Do you remember sharing the single
bed in my room in Bristol? It was
not so much the sound of raindrops
falling, but rather that of water gurgling
through gutter and pipe that kept
us awake, turning to each other, rest-
lessly for comfort and dreams.

Downstairs, in our little yellow
house, the dogs are quiet. Upstairs,
rain drums its rhythms on our thin
tin roof and I cannot go to sleep.
The grass will be much too wet
to tackle and scrum: tomorrow I’ll
call around and cancel practice.

Funny how this season winds down
to its end. Tomorrow, no practice.
Then two more games, three maybe,
and a portion of my life will fade
into history. How many forty minute
periods can the human mind retain,
with wins and losses all crammed in?

A strange thing, memory. Even now
I can sing the tunes from the kiddy
shows I watched so many years ago:
Bill and Ben, The Woodentops, Andy
Pandy, Muffin, The Magic Roundabout.
Some nights, in my wildest dreams,
Mr. Plod, the Policeman, still comes

into the tv room with shiny handcuffs.
He leads me to my childhood cell,
high beneath the eaves, and I am
condemned to bed with nesting birds
rustling beneath the roof, rats and mice
scratching, half-heard waters whispering
off-beat lullabies: all oddly disturbing.

Comment:

This is one of my favorite poems from the sequence of love poems I wrote for Clare back in the nineties.

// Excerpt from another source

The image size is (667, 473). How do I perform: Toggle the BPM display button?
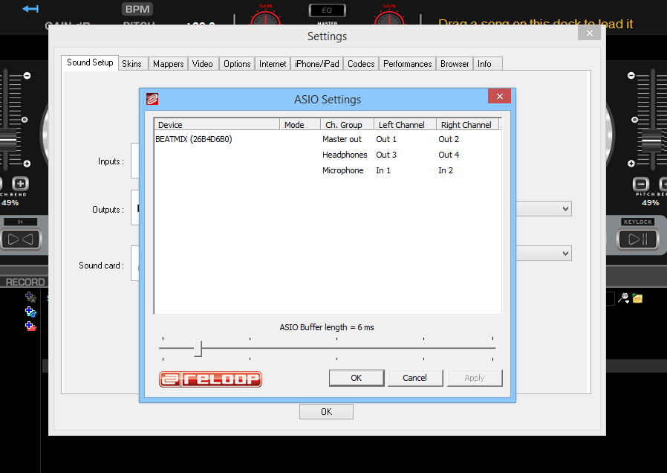(137, 10)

It recalls the persistence of memory: how all things are linked throughout our lives and how one thought triggers another. The phenomenon of rain is the starting point for a journey back to a time or times that still remain firmly embedded in the writer’s mind. Memory is indeed a strange thing. I am certain that no two people recall the same incident in exactly the same way. How could they when viewpoint and memory create such wonderful and different links?

One thing I will never forget: the rats and mice in the rafters of our bungalow in Gower. My father and grand-father built it in 1928 and my uncle was the caretaker who took loving care of it throughout his life. They did their best to keep the bungalow vermin free. But we closed it down in September and over the winter all manner of things found their way in. Those first spring nights, until the rafters were cleared again, were full of the sounds of nature’s revolution against humankind.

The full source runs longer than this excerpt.